Directions – Make an exact copy of the listing below.

::::::::::

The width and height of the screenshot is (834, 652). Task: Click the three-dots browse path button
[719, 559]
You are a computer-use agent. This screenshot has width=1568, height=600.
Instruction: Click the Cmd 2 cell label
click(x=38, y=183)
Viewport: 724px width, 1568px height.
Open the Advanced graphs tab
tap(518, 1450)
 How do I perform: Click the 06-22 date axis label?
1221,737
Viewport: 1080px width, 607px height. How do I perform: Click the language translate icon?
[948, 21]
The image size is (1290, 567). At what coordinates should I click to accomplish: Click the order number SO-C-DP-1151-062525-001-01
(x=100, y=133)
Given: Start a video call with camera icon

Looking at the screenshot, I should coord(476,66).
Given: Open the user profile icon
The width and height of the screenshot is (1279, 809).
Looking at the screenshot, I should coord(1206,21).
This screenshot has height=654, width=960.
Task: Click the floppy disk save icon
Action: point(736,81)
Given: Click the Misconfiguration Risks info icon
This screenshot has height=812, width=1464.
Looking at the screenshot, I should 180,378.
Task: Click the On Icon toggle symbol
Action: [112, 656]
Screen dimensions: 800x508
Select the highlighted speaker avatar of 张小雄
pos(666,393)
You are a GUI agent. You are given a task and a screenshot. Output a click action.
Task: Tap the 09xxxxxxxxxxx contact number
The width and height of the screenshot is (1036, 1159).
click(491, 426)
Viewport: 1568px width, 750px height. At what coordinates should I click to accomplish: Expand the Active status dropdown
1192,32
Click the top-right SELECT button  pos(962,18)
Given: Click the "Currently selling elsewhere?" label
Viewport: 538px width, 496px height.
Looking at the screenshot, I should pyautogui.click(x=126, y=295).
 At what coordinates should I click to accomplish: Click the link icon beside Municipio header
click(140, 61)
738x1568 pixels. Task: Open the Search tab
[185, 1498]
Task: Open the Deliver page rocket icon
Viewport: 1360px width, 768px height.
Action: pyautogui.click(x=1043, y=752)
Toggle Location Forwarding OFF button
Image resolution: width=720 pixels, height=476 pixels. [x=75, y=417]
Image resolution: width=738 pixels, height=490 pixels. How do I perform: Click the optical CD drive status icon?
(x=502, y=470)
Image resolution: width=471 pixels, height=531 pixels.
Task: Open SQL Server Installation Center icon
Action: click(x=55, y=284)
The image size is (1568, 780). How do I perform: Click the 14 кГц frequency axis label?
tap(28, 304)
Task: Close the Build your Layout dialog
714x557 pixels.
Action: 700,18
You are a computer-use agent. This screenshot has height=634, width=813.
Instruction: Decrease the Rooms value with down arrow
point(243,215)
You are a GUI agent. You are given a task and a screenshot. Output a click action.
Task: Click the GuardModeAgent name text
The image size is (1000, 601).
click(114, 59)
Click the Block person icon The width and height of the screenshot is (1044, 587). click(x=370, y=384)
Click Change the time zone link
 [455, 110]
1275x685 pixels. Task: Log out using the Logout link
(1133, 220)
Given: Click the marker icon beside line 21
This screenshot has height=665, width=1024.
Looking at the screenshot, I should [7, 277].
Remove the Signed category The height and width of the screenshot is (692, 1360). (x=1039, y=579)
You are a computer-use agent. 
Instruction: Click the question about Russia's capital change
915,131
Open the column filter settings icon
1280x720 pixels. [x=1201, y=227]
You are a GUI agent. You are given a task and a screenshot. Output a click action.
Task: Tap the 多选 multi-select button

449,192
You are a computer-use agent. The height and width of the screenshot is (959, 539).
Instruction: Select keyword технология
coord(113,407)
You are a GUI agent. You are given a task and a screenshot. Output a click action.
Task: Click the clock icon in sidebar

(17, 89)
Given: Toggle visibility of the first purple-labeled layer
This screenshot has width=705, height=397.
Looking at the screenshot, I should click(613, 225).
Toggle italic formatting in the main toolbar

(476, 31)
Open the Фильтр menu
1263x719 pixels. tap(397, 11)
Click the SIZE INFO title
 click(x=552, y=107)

::::::::::

Task result –
The width and height of the screenshot is (834, 652). Task: Click the three-dots browse path button
[719, 559]
You are a computer-use agent. This screenshot has width=1568, height=600.
Instruction: Click the Cmd 2 cell label
click(x=38, y=183)
Viewport: 724px width, 1568px height.
Open the Advanced graphs tab
tap(518, 1450)
 How do I perform: Click the 06-22 date axis label?
1221,737
Viewport: 1080px width, 607px height. How do I perform: Click the language translate icon?
[948, 21]
The image size is (1290, 567). At what coordinates should I click to accomplish: Click the order number SO-C-DP-1151-062525-001-01
(x=100, y=133)
Given: Start a video call with camera icon

Looking at the screenshot, I should coord(476,66).
Given: Open the user profile icon
The width and height of the screenshot is (1279, 809).
Looking at the screenshot, I should coord(1206,21).
This screenshot has height=654, width=960.
Task: Click the floppy disk save icon
Action: point(736,81)
Given: Click the Misconfiguration Risks info icon
This screenshot has height=812, width=1464.
Looking at the screenshot, I should 180,378.
Task: Click the On Icon toggle symbol
Action: [112, 656]
Screen dimensions: 800x508
Select the highlighted speaker avatar of 张小雄
pos(666,393)
You are a GUI agent. You are given a task and a screenshot. Output a click action.
Task: Tap the 09xxxxxxxxxxx contact number
The width and height of the screenshot is (1036, 1159).
click(491, 426)
Viewport: 1568px width, 750px height. At what coordinates should I click to accomplish: Expand the Active status dropdown
1192,32
Click the top-right SELECT button  pos(962,18)
Given: Click the "Currently selling elsewhere?" label
Viewport: 538px width, 496px height.
Looking at the screenshot, I should pyautogui.click(x=126, y=295).
 At what coordinates should I click to accomplish: Click the link icon beside Municipio header
click(140, 61)
738x1568 pixels. Task: Open the Search tab
[185, 1498]
Task: Open the Deliver page rocket icon
Viewport: 1360px width, 768px height.
Action: pyautogui.click(x=1043, y=752)
Toggle Location Forwarding OFF button
Image resolution: width=720 pixels, height=476 pixels. [x=75, y=417]
Image resolution: width=738 pixels, height=490 pixels. How do I perform: Click the optical CD drive status icon?
(x=502, y=470)
Image resolution: width=471 pixels, height=531 pixels.
Task: Open SQL Server Installation Center icon
Action: click(x=55, y=284)
The image size is (1568, 780). How do I perform: Click the 14 кГц frequency axis label?
tap(28, 304)
Task: Close the Build your Layout dialog
714x557 pixels.
Action: 700,18
You are a computer-use agent. This screenshot has height=634, width=813.
Instruction: Decrease the Rooms value with down arrow
point(243,215)
You are a GUI agent. You are given a task and a screenshot. Output a click action.
Task: Click the GuardModeAgent name text
The image size is (1000, 601).
click(114, 59)
Click the Block person icon The width and height of the screenshot is (1044, 587). click(x=370, y=384)
Click Change the time zone link
 [455, 110]
1275x685 pixels. Task: Log out using the Logout link
(1133, 220)
Given: Click the marker icon beside line 21
This screenshot has height=665, width=1024.
Looking at the screenshot, I should [7, 277].
Remove the Signed category The height and width of the screenshot is (692, 1360). (x=1039, y=579)
You are a computer-use agent. 
Instruction: Click the question about Russia's capital change
915,131
Open the column filter settings icon
1280x720 pixels. [x=1201, y=227]
You are a GUI agent. You are given a task and a screenshot. Output a click action.
Task: Tap the 多选 multi-select button

449,192
You are a computer-use agent. The height and width of the screenshot is (959, 539).
Instruction: Select keyword технология
coord(113,407)
You are a GUI agent. You are given a task and a screenshot. Output a click action.
Task: Click the clock icon in sidebar

(17, 89)
Given: Toggle visibility of the first purple-labeled layer
This screenshot has width=705, height=397.
Looking at the screenshot, I should click(613, 225).
Toggle italic formatting in the main toolbar

(476, 31)
Open the Фильтр menu
1263x719 pixels. tap(397, 11)
Click the SIZE INFO title
 click(x=552, y=107)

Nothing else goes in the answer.